• [WHAT YOU HAVE TO DO]: Having read the material, return every line of it exactly.

• [INPUT MATERIAL]:
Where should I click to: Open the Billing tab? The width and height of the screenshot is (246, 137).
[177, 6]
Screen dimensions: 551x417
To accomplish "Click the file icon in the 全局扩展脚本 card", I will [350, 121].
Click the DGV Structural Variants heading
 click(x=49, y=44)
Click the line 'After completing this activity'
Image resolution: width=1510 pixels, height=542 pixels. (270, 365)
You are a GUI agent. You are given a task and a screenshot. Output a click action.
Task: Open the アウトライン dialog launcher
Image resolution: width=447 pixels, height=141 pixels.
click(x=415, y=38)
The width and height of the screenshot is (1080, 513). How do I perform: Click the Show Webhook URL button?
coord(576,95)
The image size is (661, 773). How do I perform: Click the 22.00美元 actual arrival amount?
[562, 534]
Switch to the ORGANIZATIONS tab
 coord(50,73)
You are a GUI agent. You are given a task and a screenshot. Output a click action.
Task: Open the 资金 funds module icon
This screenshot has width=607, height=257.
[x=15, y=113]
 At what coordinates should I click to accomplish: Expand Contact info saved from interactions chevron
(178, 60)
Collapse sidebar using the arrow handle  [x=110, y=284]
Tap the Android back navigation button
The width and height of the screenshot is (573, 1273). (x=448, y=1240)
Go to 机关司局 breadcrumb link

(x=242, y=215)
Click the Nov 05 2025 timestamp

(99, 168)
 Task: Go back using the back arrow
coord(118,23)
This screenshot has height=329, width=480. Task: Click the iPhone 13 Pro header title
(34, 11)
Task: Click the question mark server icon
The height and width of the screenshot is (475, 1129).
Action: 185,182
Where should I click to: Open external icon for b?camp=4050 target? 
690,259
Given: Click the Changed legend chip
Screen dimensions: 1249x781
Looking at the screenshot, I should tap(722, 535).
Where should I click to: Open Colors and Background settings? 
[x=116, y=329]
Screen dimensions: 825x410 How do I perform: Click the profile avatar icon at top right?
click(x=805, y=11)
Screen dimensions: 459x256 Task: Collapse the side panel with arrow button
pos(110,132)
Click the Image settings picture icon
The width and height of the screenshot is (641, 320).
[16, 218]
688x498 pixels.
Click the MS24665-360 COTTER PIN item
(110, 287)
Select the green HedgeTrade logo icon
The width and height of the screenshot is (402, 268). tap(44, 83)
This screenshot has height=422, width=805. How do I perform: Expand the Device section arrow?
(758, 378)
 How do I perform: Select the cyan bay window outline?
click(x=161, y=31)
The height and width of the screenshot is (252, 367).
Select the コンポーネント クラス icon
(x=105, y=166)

• [TASK RESPONSE]:
Where should I click to: Open the Billing tab? The width and height of the screenshot is (246, 137).
[177, 6]
Screen dimensions: 551x417
To accomplish "Click the file icon in the 全局扩展脚本 card", I will [350, 121].
Click the DGV Structural Variants heading
 click(x=49, y=44)
Click the line 'After completing this activity'
Image resolution: width=1510 pixels, height=542 pixels. (270, 365)
You are a GUI agent. You are given a task and a screenshot. Output a click action.
Task: Open the アウトライン dialog launcher
Image resolution: width=447 pixels, height=141 pixels.
click(x=415, y=38)
The width and height of the screenshot is (1080, 513). How do I perform: Click the Show Webhook URL button?
coord(576,95)
The image size is (661, 773). How do I perform: Click the 22.00美元 actual arrival amount?
[562, 534]
Switch to the ORGANIZATIONS tab
 coord(50,73)
You are a GUI agent. You are given a task and a screenshot. Output a click action.
Task: Open the 资金 funds module icon
This screenshot has width=607, height=257.
[x=15, y=113]
 At what coordinates should I click to accomplish: Expand Contact info saved from interactions chevron
(178, 60)
Collapse sidebar using the arrow handle  [x=110, y=284]
Tap the Android back navigation button
The width and height of the screenshot is (573, 1273). (x=448, y=1240)
Go to 机关司局 breadcrumb link

(x=242, y=215)
Click the Nov 05 2025 timestamp

(99, 168)
 Task: Go back using the back arrow
coord(118,23)
This screenshot has height=329, width=480. Task: Click the iPhone 13 Pro header title
(34, 11)
Task: Click the question mark server icon
The height and width of the screenshot is (475, 1129).
Action: 185,182
Where should I click to: Open external icon for b?camp=4050 target? 
690,259
Given: Click the Changed legend chip
Screen dimensions: 1249x781
Looking at the screenshot, I should tap(722, 535).
Where should I click to: Open Colors and Background settings? 
[x=116, y=329]
Screen dimensions: 825x410 How do I perform: Click the profile avatar icon at top right?
click(x=805, y=11)
Screen dimensions: 459x256 Task: Collapse the side panel with arrow button
pos(110,132)
Click the Image settings picture icon
The width and height of the screenshot is (641, 320).
[16, 218]
688x498 pixels.
Click the MS24665-360 COTTER PIN item
(110, 287)
Select the green HedgeTrade logo icon
The width and height of the screenshot is (402, 268). tap(44, 83)
This screenshot has height=422, width=805. How do I perform: Expand the Device section arrow?
(758, 378)
 How do I perform: Select the cyan bay window outline?
click(x=161, y=31)
The height and width of the screenshot is (252, 367).
Select the コンポーネント クラス icon
(x=105, y=166)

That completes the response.